__Prompt__
In the entries below, find the lines that contain the word "option" and copy them.

Data excerpts
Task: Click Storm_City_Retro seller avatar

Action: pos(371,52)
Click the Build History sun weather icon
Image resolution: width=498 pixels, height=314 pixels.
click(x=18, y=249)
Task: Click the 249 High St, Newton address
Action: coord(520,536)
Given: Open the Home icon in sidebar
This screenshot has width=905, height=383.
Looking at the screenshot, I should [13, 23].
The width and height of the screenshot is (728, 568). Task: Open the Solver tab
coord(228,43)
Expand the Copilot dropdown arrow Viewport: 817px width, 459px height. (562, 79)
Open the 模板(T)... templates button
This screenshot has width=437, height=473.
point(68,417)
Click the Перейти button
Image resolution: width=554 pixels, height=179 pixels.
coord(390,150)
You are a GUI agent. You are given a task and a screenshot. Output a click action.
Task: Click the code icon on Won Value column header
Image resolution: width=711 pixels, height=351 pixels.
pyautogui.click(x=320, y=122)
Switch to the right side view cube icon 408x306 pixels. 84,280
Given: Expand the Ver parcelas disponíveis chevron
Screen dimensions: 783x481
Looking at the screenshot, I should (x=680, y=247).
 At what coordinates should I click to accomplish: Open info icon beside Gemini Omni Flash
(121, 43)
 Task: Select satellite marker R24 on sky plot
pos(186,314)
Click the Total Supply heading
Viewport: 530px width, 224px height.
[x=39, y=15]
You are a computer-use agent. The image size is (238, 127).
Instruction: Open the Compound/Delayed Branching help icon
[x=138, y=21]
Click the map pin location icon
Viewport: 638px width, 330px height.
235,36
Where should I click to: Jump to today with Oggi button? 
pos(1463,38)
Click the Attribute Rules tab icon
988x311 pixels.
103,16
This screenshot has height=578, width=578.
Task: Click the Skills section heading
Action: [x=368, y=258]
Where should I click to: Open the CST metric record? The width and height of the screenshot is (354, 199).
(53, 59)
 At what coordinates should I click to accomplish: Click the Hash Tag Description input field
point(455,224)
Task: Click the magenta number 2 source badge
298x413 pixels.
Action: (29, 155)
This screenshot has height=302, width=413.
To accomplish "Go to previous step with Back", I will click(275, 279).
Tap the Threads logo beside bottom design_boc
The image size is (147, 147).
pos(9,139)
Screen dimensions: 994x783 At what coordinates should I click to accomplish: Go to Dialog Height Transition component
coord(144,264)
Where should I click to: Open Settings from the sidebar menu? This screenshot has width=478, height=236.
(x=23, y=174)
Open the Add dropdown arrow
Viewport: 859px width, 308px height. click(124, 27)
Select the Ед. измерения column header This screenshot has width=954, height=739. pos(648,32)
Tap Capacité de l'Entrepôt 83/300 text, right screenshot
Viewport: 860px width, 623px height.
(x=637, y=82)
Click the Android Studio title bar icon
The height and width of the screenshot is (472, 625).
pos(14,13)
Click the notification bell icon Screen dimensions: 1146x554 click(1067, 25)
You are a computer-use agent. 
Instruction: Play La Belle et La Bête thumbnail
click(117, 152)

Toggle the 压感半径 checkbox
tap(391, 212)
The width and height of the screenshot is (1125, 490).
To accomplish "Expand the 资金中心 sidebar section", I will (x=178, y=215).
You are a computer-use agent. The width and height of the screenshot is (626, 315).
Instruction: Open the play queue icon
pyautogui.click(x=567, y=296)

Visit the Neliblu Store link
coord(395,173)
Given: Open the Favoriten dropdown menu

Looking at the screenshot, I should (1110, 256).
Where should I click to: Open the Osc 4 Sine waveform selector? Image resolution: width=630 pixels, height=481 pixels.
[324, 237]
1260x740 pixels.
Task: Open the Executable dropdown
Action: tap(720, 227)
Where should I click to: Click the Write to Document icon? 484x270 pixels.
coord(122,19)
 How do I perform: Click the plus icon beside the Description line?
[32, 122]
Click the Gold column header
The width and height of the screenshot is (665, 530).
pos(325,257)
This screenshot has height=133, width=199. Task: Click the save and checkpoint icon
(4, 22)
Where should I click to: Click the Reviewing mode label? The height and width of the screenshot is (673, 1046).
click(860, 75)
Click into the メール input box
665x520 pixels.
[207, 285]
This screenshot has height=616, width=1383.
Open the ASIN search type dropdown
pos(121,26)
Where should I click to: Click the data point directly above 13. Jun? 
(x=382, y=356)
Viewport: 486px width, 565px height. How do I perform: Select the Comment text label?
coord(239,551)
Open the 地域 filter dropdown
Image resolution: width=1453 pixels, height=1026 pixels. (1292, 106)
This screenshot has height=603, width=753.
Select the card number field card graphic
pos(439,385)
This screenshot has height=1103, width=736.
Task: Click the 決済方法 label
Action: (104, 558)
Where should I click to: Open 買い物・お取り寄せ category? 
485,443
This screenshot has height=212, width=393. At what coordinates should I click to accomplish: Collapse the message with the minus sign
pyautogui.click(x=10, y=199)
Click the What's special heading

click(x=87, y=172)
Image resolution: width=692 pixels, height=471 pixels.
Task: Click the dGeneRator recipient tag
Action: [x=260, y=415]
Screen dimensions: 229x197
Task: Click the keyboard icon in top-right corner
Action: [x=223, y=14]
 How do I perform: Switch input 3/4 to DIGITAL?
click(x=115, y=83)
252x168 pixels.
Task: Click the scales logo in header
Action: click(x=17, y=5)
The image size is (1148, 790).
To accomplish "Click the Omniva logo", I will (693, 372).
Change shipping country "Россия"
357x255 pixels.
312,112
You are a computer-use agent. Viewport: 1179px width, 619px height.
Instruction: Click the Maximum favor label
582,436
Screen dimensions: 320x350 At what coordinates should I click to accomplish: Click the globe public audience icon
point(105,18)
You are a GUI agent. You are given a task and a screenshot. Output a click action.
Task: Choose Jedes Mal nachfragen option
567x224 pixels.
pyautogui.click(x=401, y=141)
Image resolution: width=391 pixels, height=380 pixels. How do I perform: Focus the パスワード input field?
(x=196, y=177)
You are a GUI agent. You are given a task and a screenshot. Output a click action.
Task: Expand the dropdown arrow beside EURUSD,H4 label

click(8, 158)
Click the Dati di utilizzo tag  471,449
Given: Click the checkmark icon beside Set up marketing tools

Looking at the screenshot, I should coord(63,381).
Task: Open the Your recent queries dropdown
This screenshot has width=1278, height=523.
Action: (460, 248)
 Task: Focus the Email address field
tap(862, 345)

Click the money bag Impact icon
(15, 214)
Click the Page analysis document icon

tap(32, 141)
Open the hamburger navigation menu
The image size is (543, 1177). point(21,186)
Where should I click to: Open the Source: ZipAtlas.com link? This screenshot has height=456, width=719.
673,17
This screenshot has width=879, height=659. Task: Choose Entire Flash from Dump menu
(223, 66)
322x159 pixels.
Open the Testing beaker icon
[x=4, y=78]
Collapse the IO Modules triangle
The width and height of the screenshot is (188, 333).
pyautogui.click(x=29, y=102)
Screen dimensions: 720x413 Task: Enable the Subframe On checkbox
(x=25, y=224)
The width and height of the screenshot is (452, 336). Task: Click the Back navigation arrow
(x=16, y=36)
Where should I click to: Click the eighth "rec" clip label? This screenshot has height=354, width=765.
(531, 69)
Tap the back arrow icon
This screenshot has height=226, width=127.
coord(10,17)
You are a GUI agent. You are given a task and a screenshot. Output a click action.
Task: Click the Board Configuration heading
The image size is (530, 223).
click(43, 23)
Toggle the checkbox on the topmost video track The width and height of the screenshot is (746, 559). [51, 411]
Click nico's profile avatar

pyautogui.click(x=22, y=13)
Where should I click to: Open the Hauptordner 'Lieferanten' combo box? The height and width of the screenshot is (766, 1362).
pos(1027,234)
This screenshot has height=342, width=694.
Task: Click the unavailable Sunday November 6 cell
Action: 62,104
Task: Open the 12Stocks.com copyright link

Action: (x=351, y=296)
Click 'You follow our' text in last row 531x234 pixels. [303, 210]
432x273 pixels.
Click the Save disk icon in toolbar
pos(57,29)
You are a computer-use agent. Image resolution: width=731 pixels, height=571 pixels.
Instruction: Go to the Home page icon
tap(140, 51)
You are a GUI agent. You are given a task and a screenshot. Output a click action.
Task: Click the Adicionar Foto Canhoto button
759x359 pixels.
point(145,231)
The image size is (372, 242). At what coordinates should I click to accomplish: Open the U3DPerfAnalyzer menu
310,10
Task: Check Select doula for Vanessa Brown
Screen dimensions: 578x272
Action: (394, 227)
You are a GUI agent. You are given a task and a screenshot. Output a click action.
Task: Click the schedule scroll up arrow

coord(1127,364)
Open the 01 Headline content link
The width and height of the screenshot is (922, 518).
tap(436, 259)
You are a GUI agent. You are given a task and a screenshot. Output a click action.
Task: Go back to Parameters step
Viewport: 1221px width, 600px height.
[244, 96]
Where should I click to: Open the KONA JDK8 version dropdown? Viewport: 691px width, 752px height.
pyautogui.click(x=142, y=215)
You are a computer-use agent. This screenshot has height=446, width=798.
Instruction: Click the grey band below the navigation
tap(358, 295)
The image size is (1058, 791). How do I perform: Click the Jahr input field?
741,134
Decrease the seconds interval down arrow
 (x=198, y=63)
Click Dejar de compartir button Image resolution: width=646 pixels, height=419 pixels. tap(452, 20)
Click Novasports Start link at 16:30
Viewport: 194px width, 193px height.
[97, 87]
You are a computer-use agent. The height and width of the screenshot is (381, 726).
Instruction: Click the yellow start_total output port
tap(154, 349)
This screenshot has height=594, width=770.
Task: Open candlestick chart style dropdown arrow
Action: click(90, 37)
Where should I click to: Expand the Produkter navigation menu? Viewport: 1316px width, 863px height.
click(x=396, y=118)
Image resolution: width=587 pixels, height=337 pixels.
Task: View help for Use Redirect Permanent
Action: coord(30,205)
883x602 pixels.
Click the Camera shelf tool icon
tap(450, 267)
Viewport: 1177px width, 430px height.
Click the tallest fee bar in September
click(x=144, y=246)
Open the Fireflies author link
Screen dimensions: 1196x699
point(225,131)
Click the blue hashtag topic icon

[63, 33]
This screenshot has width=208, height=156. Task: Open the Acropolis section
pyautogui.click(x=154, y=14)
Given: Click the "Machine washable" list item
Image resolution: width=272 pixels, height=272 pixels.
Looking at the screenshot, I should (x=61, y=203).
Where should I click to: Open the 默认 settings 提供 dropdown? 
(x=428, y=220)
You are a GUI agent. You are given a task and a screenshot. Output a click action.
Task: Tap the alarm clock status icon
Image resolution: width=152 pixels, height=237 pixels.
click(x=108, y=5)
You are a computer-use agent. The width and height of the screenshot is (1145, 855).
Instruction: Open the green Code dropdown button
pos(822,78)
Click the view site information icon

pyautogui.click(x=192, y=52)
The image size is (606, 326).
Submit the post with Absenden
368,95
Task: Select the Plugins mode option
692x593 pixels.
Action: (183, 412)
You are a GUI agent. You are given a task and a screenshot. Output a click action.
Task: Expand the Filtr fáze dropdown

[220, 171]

__Answer for this exercise__
Task: Choose Jedes Mal nachfragen option
Task: Select the Plugins mode option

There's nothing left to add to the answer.